### Provided data
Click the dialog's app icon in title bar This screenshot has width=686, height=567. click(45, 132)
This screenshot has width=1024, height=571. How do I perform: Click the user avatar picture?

---

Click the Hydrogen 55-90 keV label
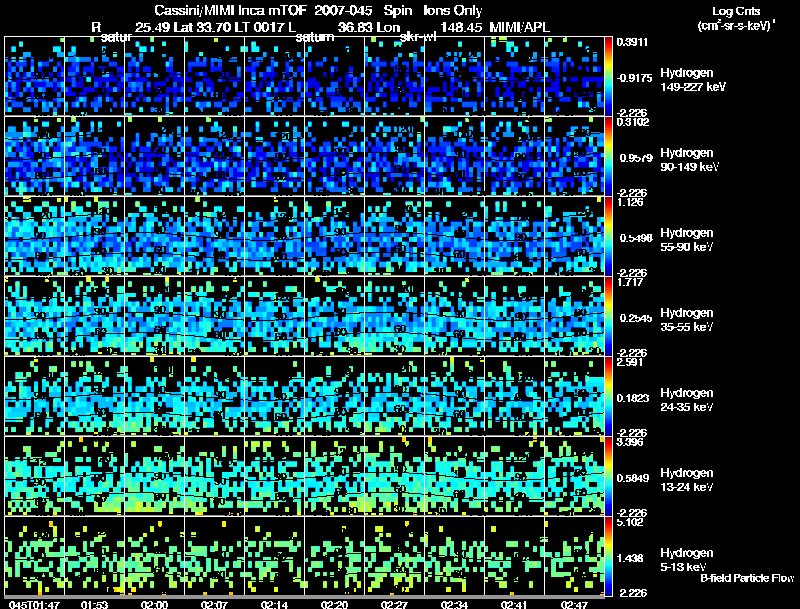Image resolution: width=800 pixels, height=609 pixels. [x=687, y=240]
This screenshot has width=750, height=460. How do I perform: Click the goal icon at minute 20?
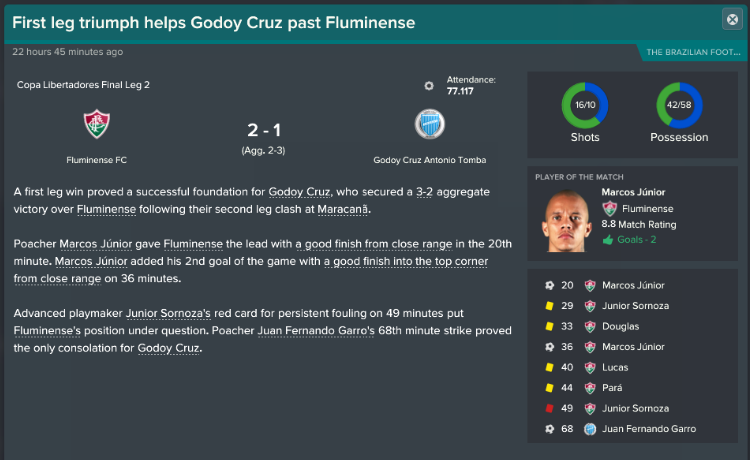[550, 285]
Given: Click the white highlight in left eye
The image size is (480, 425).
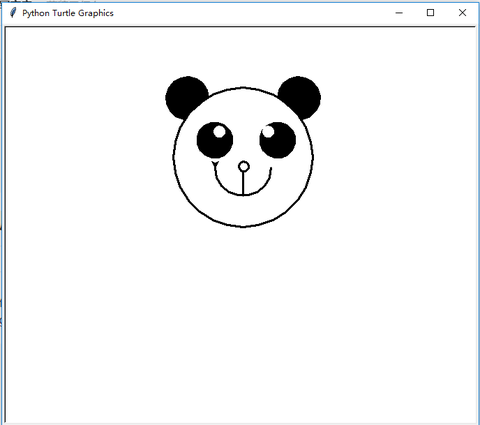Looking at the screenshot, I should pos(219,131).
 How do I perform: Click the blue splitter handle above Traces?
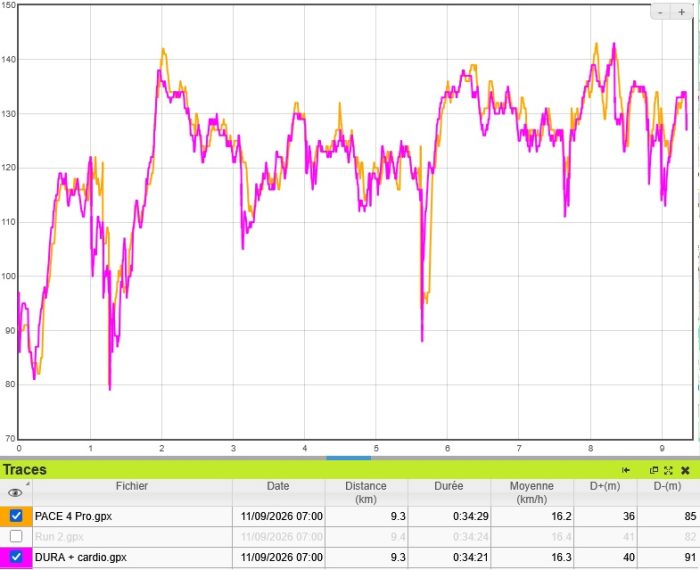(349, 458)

==

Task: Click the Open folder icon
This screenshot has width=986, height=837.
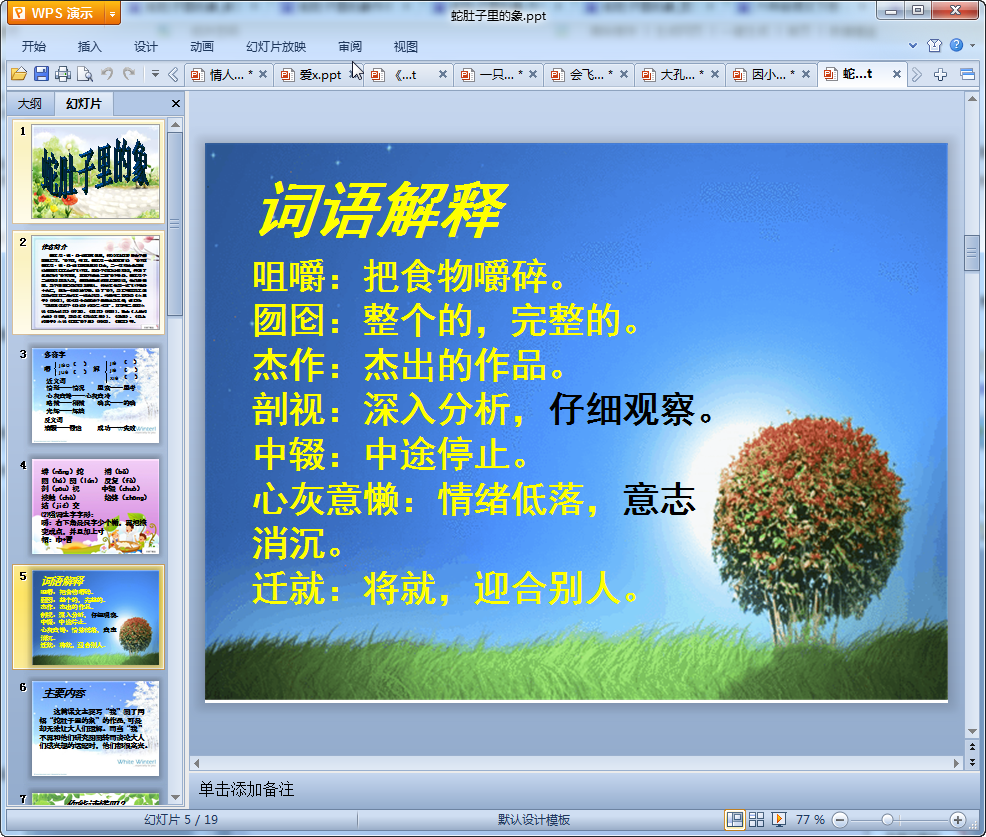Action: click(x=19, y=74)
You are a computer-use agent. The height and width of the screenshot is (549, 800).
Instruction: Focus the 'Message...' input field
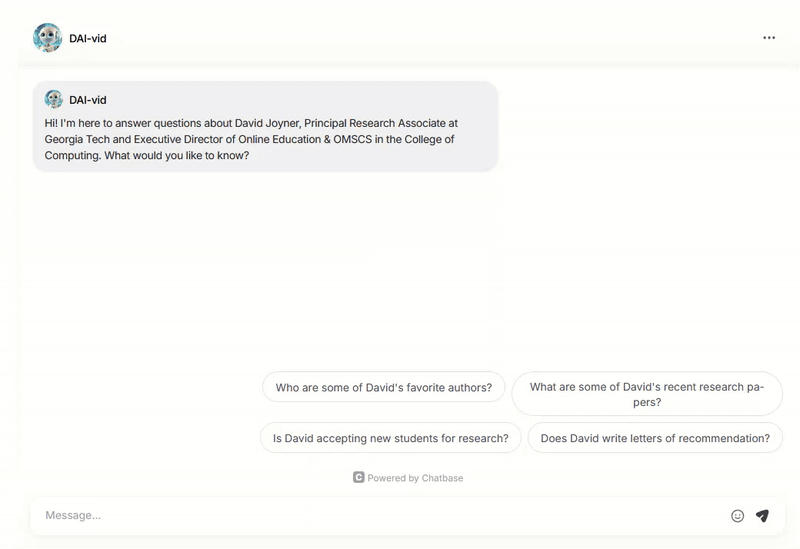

### About this exercise
From the listing above, return the lines starting at the one with "Click the dialog's" and ending at the one with "This screenshot has width=1024, height=571.", both kept, exactly as they appear and nothing more.

### Output of the task
Click the dialog's app icon in title bar This screenshot has width=686, height=567. click(45, 132)
This screenshot has width=1024, height=571. How do I perform: Click the user avatar picture?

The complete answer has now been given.